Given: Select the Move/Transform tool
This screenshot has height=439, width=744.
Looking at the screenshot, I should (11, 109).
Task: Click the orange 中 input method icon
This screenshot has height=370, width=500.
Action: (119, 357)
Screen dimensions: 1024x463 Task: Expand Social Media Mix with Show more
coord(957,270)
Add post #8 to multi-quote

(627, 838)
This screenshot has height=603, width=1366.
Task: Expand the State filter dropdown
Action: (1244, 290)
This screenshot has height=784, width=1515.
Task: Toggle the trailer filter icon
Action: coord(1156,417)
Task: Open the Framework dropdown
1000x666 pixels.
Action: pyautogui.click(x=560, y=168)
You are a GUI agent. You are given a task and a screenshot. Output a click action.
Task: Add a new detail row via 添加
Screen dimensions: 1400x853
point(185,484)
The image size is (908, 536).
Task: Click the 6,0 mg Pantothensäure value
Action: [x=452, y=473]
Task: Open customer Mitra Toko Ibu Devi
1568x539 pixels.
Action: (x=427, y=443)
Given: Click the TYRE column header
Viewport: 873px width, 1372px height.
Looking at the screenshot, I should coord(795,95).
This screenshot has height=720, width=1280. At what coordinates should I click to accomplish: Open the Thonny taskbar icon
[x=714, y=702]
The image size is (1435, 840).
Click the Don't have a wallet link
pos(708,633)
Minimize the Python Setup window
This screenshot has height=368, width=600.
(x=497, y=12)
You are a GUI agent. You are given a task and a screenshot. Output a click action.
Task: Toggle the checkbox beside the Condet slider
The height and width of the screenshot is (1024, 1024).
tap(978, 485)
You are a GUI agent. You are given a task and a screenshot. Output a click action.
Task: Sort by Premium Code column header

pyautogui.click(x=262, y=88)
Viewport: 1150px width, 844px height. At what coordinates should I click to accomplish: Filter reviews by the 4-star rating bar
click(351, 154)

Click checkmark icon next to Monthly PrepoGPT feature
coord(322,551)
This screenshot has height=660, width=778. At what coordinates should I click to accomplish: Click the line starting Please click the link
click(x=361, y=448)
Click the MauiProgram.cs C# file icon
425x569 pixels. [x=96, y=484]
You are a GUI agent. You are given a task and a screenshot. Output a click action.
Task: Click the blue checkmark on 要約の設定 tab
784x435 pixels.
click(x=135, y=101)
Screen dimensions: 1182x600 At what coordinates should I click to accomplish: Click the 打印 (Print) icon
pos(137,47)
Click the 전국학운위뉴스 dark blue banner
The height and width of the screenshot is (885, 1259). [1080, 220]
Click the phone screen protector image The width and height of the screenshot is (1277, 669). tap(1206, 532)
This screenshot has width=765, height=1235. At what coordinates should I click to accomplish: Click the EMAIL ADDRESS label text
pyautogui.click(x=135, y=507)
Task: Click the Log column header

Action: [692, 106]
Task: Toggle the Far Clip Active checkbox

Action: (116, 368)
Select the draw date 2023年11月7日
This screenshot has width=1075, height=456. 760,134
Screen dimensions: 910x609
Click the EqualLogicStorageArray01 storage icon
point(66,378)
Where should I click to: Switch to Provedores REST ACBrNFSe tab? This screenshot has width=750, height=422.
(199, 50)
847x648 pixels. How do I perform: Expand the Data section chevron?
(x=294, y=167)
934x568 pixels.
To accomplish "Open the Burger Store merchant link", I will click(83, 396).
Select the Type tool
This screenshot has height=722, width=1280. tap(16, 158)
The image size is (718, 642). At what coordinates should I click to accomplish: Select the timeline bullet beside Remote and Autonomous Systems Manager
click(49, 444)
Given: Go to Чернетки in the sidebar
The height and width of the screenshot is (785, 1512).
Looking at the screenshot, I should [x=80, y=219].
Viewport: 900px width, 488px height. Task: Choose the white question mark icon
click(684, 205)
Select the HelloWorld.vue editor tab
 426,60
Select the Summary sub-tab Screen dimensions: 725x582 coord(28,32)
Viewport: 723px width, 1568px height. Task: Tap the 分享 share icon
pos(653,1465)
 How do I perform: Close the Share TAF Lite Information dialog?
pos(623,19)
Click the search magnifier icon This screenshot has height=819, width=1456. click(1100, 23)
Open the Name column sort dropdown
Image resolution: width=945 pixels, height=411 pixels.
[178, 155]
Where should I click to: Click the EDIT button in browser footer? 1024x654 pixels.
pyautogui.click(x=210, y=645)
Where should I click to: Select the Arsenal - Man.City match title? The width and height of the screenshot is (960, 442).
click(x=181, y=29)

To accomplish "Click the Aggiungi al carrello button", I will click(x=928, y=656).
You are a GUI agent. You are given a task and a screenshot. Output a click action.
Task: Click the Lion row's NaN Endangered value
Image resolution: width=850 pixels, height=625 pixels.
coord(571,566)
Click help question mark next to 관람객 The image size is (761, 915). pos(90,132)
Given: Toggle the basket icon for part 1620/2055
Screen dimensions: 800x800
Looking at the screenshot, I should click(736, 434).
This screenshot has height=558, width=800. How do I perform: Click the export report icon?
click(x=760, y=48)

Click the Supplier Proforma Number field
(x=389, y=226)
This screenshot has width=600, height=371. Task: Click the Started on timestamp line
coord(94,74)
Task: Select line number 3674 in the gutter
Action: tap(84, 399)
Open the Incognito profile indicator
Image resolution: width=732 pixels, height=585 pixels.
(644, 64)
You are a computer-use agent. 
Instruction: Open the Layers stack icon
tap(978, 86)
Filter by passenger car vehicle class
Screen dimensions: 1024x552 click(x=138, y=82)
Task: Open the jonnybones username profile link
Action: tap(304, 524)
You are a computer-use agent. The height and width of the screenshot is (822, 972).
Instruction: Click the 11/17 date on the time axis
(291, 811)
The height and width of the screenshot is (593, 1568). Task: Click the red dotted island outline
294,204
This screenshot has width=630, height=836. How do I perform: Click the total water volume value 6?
........
** WHAT THE EXERCISE ASKS **
Lines from the top of the data above through the line containing "Given: Click the TYRE column header" must be repeated exactly. All other lines stay out.

** RESULT OF THIS TASK **
Given: Select the Move/Transform tool
This screenshot has height=439, width=744.
Looking at the screenshot, I should (11, 109).
Task: Click the orange 中 input method icon
This screenshot has height=370, width=500.
Action: (119, 357)
Screen dimensions: 1024x463 Task: Expand Social Media Mix with Show more
coord(957,270)
Add post #8 to multi-quote

(627, 838)
This screenshot has height=603, width=1366.
Task: Expand the State filter dropdown
Action: (1244, 290)
This screenshot has height=784, width=1515.
Task: Toggle the trailer filter icon
Action: coord(1156,417)
Task: Open the Framework dropdown
1000x666 pixels.
Action: pyautogui.click(x=560, y=168)
You are a GUI agent. You are given a task and a screenshot. Output a click action.
Task: Add a new detail row via 添加
Screen dimensions: 1400x853
point(185,484)
The image size is (908, 536).
Task: Click the 6,0 mg Pantothensäure value
Action: [x=452, y=473]
Task: Open customer Mitra Toko Ibu Devi
1568x539 pixels.
Action: (x=427, y=443)
Given: Click the TYRE column header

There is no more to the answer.